German Chancellor Olaf Schulz has made a big surprise by promising a massive increase in military spending, in what appears to be a real change in the difficult relationship between the German political world and the military.

And if this came in the context of responding to the Russians' invasion of Ukraine, it remains for the chancellor to clarify what he means by modernizing the German army and for what purpose?

With this introduction, the French Mediapart website opened an article by Thomas Schnee, in which he tried to analyze the new German step, and said that it falls within the context of the new government’s promise to bring about a complete change in directing efforts towards renewable energies, and to involve Germany in a deep military and strategic revolution, linked of course to the invasion Ukraine, but its program goes beyond that.

The German chancellor promised - in a "surprising" speech to deputies - an additional 100 billion euros this year to equip the German army, with a sustainable increase in the military budget, by 1.5 to 2% of GDP, a jump from 50 to 75 billion euros annually. , allowing support for large European armaments projects.

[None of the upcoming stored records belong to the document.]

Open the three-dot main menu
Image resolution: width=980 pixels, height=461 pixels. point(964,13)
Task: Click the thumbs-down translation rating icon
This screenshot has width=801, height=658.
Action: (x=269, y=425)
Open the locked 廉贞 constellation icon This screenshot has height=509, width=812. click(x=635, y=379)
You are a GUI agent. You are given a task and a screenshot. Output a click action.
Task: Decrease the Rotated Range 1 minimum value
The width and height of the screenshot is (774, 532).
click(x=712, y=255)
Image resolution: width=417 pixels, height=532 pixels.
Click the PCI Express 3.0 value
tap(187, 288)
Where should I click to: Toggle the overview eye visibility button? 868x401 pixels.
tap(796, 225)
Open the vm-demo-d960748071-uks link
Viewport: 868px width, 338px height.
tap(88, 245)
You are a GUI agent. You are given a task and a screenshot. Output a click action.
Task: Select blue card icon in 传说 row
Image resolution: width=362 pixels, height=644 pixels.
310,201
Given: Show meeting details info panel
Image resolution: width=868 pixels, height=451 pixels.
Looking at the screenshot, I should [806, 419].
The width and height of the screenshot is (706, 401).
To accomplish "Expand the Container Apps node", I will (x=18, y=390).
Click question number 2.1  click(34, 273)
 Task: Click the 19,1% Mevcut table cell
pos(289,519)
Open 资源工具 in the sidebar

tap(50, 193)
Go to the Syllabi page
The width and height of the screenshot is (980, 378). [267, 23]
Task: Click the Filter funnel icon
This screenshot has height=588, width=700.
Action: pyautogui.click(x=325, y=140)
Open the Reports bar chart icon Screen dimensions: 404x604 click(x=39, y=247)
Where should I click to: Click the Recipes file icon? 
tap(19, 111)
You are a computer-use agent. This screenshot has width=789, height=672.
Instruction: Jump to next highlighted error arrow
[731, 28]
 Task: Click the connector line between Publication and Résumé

This shift, as the writer says, is accompanied by a change in the export of weapons, as the Chancellery confirmed the direct delivery of 1,000 missile launchers, 500 Stinger missiles and 14 armored personnel carriers to Ukraine, with the possibility of delivering 2,700 Strela surface-to-air missiles from the stocks of the East German army.


The trauma of the war in Ukraine

Although the shock of what the writer called “Russian aggression” and the disruption it will cause in global balances explains the radical nature of the German declaration, it remains to know what Schulz means by modernizing the German army, or “rearmament” - as some prefer to describe it - and for what purpose he wants that.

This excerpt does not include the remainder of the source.